11/11/2013 12:05 EST | Updated 01/23/2014 06:58 EST

Philippines Typhoon 2013: Harper Offers Condolences To Philippines President

TORONTO - Anxious members of Canada's Filipino community faced daunting logistical challenges as they scrambled on Monday to collect cash and relief supplies for victims of last week's catastrophic typhoon.

The biggest problem, said one spokeswoman, was the cost and difficulty of getting the supplies to the Philippines, where food shortages are compounding already unfathomable misery.

"It's really very overwhelming," said Rosemer Enverga with Our Lady of the Assumption Church in Toronto.

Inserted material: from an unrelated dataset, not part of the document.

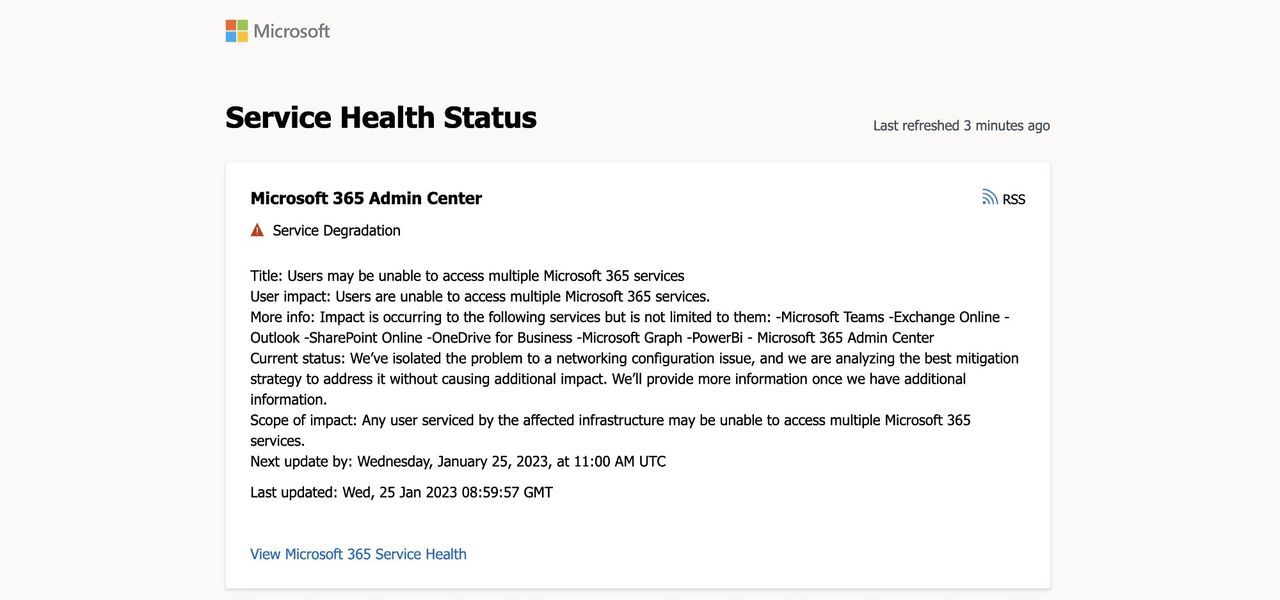Click the Current status paragraph
The width and height of the screenshot is (1280, 600).
click(634, 358)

"By the day, it's getting worse."

While the true scale of devastation from typhoon Haiyan has yet to emerge, some estimates put the death toll in the thousands, with hundreds of thousands badly affected.

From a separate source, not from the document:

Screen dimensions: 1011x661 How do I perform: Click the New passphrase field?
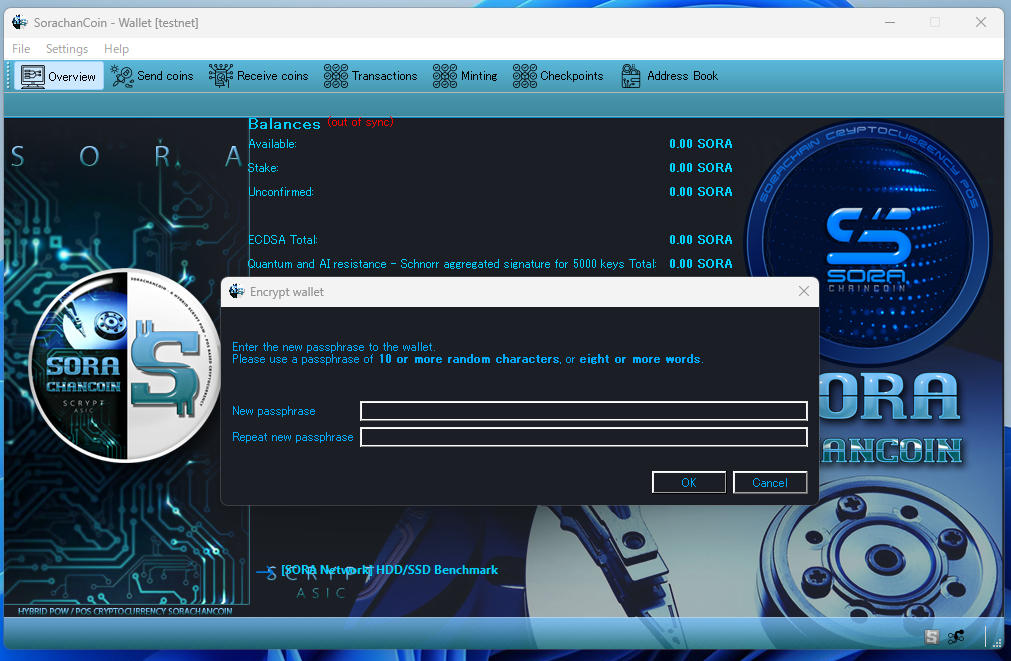pos(583,411)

As volunteers packed boxes of canned food, clothing, blankets and other supplies at the church, Enverga noted it would take well over a month to get the goods to where they are desperately needed.

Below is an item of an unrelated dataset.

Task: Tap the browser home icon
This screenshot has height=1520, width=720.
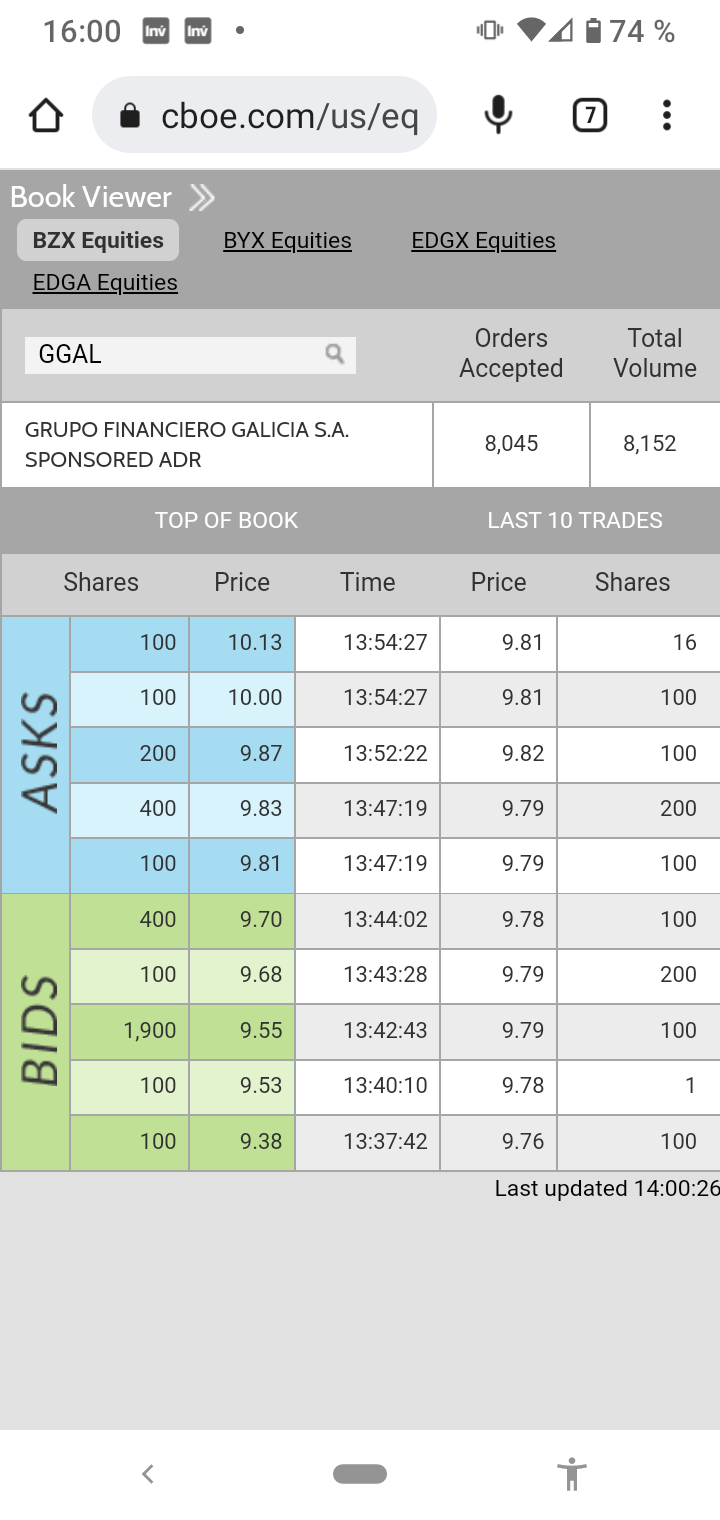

The problem, she said, is air freight is prohibitively expensive, leaving sea shipment as the only option. However, even sea freight is expensive, and many companies are already at capacity in anticipation of the Christmas rush.

"It would be nice if an airline could sponsor," Enverga said.

"We're still praying and keeping our fingers crossed that somebody with good heart and generous enough will sponsor the shipment costs."

Given the cost of shipping supplies, the Red Cross said cash was the best way to help because money would allow the Philippines Red Cross to identify needed supplies and source them more cheaply.

The relief agency had already raised close to $3 million in donations, spokesman Guy LePage said Monday afternoon.

"People are being very generous," said LePage, who noted the true scope of the disaster has yet to emerge.

"This is going to be a long-term recovery program."

In addition, the Canadian Red Cross was set to deploy a mobile hospital that would offer basic health-care services in conjunction with its Norwegian and Hong Kong counterparts, LePage said.

The unit would be able to care for 20 people at a time, he said.

Canadians who want to donate through the Red Cross can do so via www.redcross.ca and designate typhoon Haiyan. They can also donate $5 by texting redcross at 30333.

The Canadian government has pledged $5 million in relief and offered to match Canadians' donations dollar for dollar.

The Ontario government announced Monday it would donate $1 million via the Red Cross.

Rosemary McCarney, president of Plan Canada, which has been on the ground in the Philippines for decades and is prepared to respond quickly, said the scale of the disaster is "off the charts."

"People are just saying, 'Everything is gone, there's nothing left'," McCarney said.

Foreign Affairs Minister John Baird announced Monday that Canada would deploy a disaster-response team to assess the needs on the ground and identify relief options.

Earlier Monday, Prime Minister Stephen Harper called Philippines President Benigno Aquino to express condolences and offer support.

Pastor Levi Estores at the Vancouver Filipino Seventh-Day Adventist Church said he has been trying for days to reach his mother, two brothers and sister.

All he knows is that a brother's home was destroyed.

"It's heartbreaking," Estores said. "As a pastor, you have to comfort your people but this time, it’s quite difficult to comfort them when you yourself need comfort."

As many as 200,000 Filipinos in the Toronto area have been affected by the disaster, said Filipino-Canadian Martha Joy, who is planning a series of fundraising concerts. The first will be held Nov. 22 in the city's east end.

Joy, who was 8th in the 2007 "Canadian Idol," said the concerts were the least she could do.